- _Dataset content_
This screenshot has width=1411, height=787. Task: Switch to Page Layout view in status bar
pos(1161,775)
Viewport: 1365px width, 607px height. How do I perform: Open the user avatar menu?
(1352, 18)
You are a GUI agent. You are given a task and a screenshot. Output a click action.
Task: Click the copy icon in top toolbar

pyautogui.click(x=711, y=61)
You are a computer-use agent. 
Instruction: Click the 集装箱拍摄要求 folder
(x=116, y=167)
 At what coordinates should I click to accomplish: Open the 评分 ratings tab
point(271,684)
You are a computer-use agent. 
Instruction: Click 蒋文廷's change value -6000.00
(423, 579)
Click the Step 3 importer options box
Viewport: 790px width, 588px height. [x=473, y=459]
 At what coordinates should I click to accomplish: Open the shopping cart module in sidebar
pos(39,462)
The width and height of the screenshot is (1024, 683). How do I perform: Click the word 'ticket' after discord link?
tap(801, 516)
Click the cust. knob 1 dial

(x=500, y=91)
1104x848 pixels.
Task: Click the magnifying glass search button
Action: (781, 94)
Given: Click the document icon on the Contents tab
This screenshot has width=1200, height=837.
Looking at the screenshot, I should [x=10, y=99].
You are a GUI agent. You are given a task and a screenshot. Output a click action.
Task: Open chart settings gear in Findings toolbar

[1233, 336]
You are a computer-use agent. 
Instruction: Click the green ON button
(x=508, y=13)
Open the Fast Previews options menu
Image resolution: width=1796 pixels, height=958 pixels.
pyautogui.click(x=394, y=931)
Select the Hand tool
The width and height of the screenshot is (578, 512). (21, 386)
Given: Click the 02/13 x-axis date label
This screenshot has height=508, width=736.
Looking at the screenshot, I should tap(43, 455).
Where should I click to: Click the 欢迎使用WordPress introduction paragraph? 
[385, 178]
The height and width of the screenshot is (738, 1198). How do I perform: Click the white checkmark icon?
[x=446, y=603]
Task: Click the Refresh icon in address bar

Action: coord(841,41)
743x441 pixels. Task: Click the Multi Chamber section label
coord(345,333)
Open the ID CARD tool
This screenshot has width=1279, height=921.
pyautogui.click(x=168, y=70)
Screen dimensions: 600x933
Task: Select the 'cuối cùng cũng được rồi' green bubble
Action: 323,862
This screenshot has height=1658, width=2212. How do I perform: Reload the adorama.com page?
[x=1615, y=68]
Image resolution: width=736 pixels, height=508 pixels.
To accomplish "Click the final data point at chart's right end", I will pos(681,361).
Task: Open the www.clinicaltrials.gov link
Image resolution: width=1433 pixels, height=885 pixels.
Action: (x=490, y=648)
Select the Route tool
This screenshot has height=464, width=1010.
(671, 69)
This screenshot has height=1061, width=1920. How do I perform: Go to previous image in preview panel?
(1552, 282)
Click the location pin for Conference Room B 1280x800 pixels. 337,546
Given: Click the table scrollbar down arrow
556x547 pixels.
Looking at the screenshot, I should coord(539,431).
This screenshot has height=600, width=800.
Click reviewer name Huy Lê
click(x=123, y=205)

- _Directions_
All lines from the one with "Task: Click the Refresh icon in address bar" to the end of the entries above are to be written out exactly, the first and last included.

- _Answer box_
Task: Click the Refresh icon in address bar

Action: coord(841,41)
743x441 pixels. Task: Click the Multi Chamber section label
coord(345,333)
Open the ID CARD tool
This screenshot has width=1279, height=921.
pyautogui.click(x=168, y=70)
Screen dimensions: 600x933
Task: Select the 'cuối cùng cũng được rồi' green bubble
Action: 323,862
This screenshot has height=1658, width=2212. How do I perform: Reload the adorama.com page?
[x=1615, y=68]
Image resolution: width=736 pixels, height=508 pixels.
To accomplish "Click the final data point at chart's right end", I will pos(681,361).
Task: Open the www.clinicaltrials.gov link
Image resolution: width=1433 pixels, height=885 pixels.
Action: (x=490, y=648)
Select the Route tool
This screenshot has height=464, width=1010.
(671, 69)
This screenshot has height=1061, width=1920. How do I perform: Go to previous image in preview panel?
(1552, 282)
Click the location pin for Conference Room B 1280x800 pixels. 337,546
Given: Click the table scrollbar down arrow
556x547 pixels.
Looking at the screenshot, I should coord(539,431).
This screenshot has height=600, width=800.
Click reviewer name Huy Lê
click(x=123, y=205)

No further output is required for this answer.